Friday, September 30, 2011

look ma, new layout!

You may have noticed some changes around here. Please bear with me as I update and experiment.

Your feedback is welcome and encouraged!

Thursday, September 29, 2011

what others have to say about creativity

1. Be Aware


"Creativity - like human life itself - begins in darkness." -- Julia Cameron -- author


"Creativity involves breaking out of established patterns in order to look at things in a different way." -- Edward de Bono -- psychologist


"Creativity is a natural extension of our enthusiasm." -- Earl Nightingale - entertainer


"Any activity becomes creative when the doer cares about doing it right, or better." -- John Updike -- author


"I lived in solitude in the country and noticed how the monotony of a quiet life stimulates the creative mind." -- Albert Einstein -- physicist



2. Be Courageous


"An essential aspect of creativity is not being afraid to fail." -- Edwin Land -- inventor


"The worst enemy to creativity is self-doubt." -- Sylvia Plath -- author


"Artistic temperament sometimes seems a battleground, a dark angel of destruction and a bright angel of creativity wrestling." -- Madeleine L'Engle -- author


"Creativity can be described as letting go of certainties." -- Gail Sheehy -- author


"But out of limitations comes creativity." -- Debbie Allen -- actress


“When in doubt, make a fool of yourself. There is a microscopically thin line between being brilliantly creative and acting like the most gigantic idiot on earth. So what the hell, leap.” – Cynthia Heimel -- writer



3. Be Expressive


"A hunch is creativity trying to tell you something." -- Frank Capra -- director


"Anxiety is part of creativity, the need to get something out, the need to be rid of something or to get in touch with something within." -- David Duchovny -- actor


“Every moment of your life is infinitely creative and the universe is endlessly bountiful. Just put forth a clear enough request, and everything your heart desires must come to you.” -- Mahatma Gandhi -- philosopher


“What is Art? It is the response of man's creative soul to the call of the Real.” – Rabindranath Tagore – poet

Tuesday, September 27, 2011

what I learned about creativity

It's easy to think that creativity is limited to just artists. That it is some elusive force that you can't control, but can only tap into. That some people have it and other people don't. That there is an epic struggle that you must undergo to have creativity bestowed upon you. But after my creativity call this month, I came to the understanding that creativity is more about HOW you go about the things you do than WHAT exactly it is you go about.

1. Be aware
We defined creativity as doing something new, or doing something you've done before in a way you've never done it before. This creates new neuronal connections in your brain, and fills a very technical definition of creativity. (See more about this at my friend Gwen's blog here.) To create these connections, you could do something simple like brush your teeth with the non-dominant hand, or head to work via a route you don't normally take. This awkwardness or intentionality drives you to a greater sense of awareness of the present moment, and that awareness is an important part of creativity.

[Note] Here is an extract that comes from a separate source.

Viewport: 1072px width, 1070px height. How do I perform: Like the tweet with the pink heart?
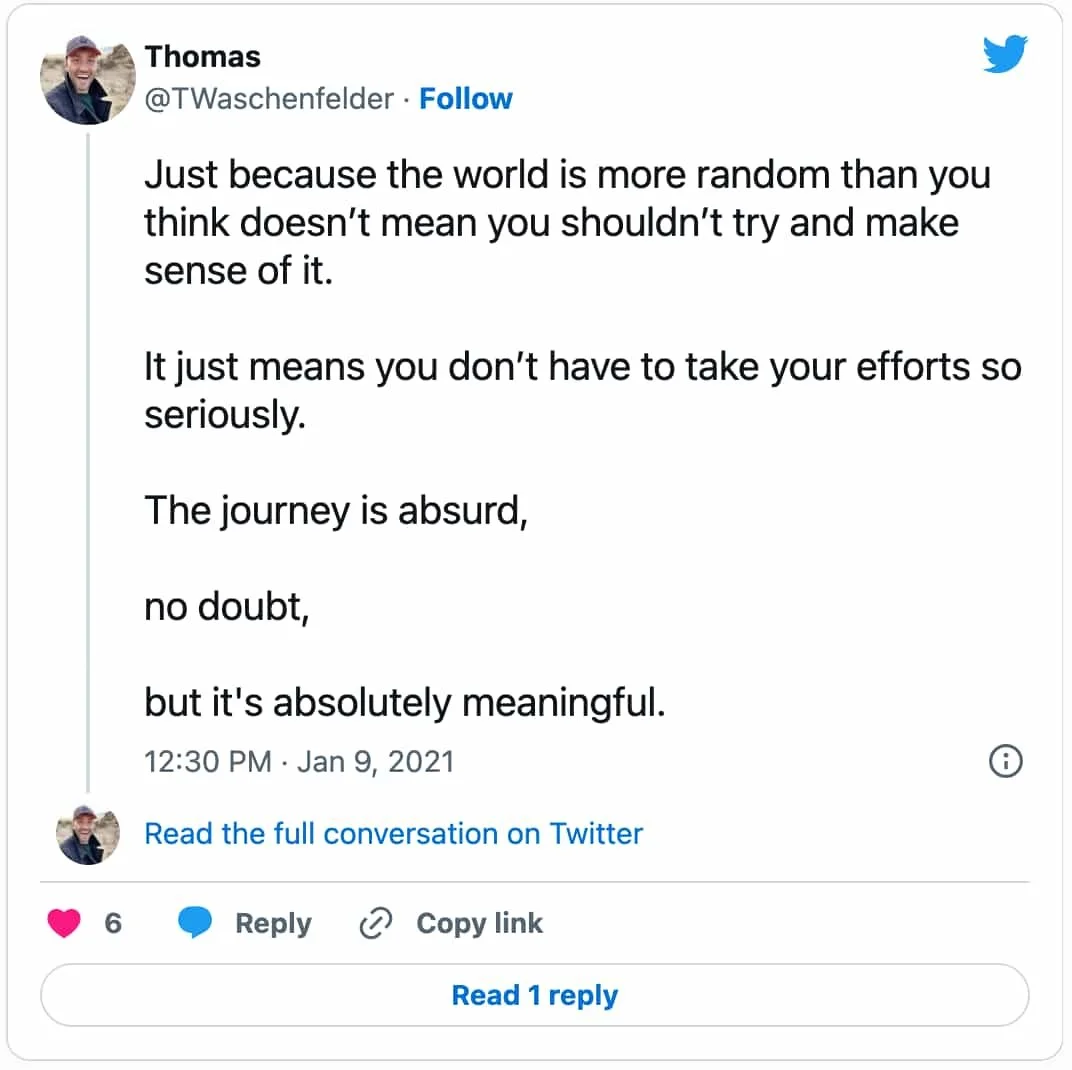[x=64, y=923]
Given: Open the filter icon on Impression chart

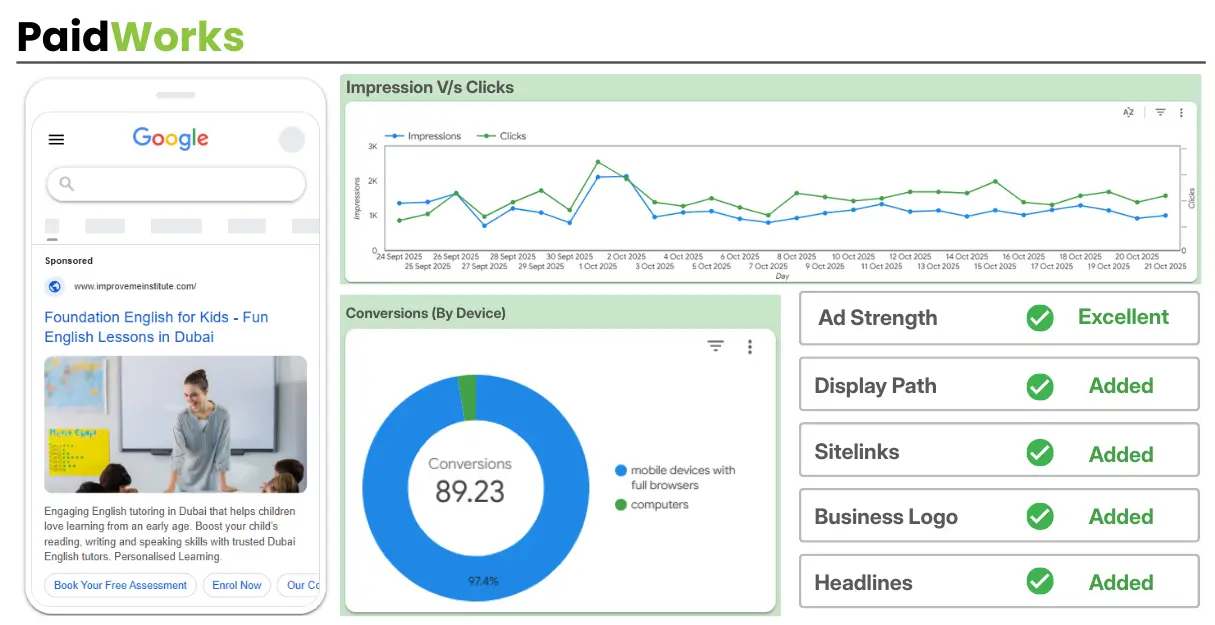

We talk about "flow" and being really absorbed in a creative process, be it writing a play or designing a business plan. And in this state the hours can fly by and you're not at all aware of your surroundings. (Some people (who are not me) can even ignore their bodies in this kind of flow and go without eating all day long.) So how is this flow (that ignores a rumbly tummy) an awareness of the present moment? It's by focusing intently on the work at hand -- the work in the present moment -- that our attention and awareness are drawn to the present.

2. Be expressive
There are two kinds of creativity -- the kind that stays in your head and goes unexpressed or unidentified (passive) and the kind that gets shared in some kind of medium like paint or song or words or business or your outfit (active). And you can be passively creative, solely experiencing your unique perspective on the world, or you can share that perspective with others. And it's this second kind of creativity that I think most people associate with the term "creativity."

It's kind of a tree-falls-in-the-forest situation; if you're creative without awareness or expression, are you really creative? Or are you on auto-pilot?

3. Be courageous
There are plenty of obstacles to being creative. Fear of rejection keeps plenty of people from sharing the passive creativity they enjoy in their own heads -- "oh, I can't paint that, they'll hate it." The worry that the creative project is not good enough, not creative enough, unacceptable, etc. keeps plenty of people from bringing their visions to light. And what about that nagging need to finish a project instead of allowing yourself to simply play creatively? Or the trials of being labeled as "the creative one" and having to live up to that? All of these things can be a tall order. That's why it's important to be both creative and curious with your creativity. Remove the rules that say there needs to be a finished product. Be brave enough to challenge your own notions of creativity -- that, in and of itself, is an act of creativity!

These are three simple things you can do to have more creativity in your life. Be aware, be expressive, be courageous. The steps you take in any of these directions don't have to be grand, either. I was hiking down a very slippery trail recently and found that the placement of my feet was incredibly creative -- my body was orienting itself to the trail without my conscious mind's involvement. And if I hadn't had the awareness in the present moment of what was happening, I might have missed it all together.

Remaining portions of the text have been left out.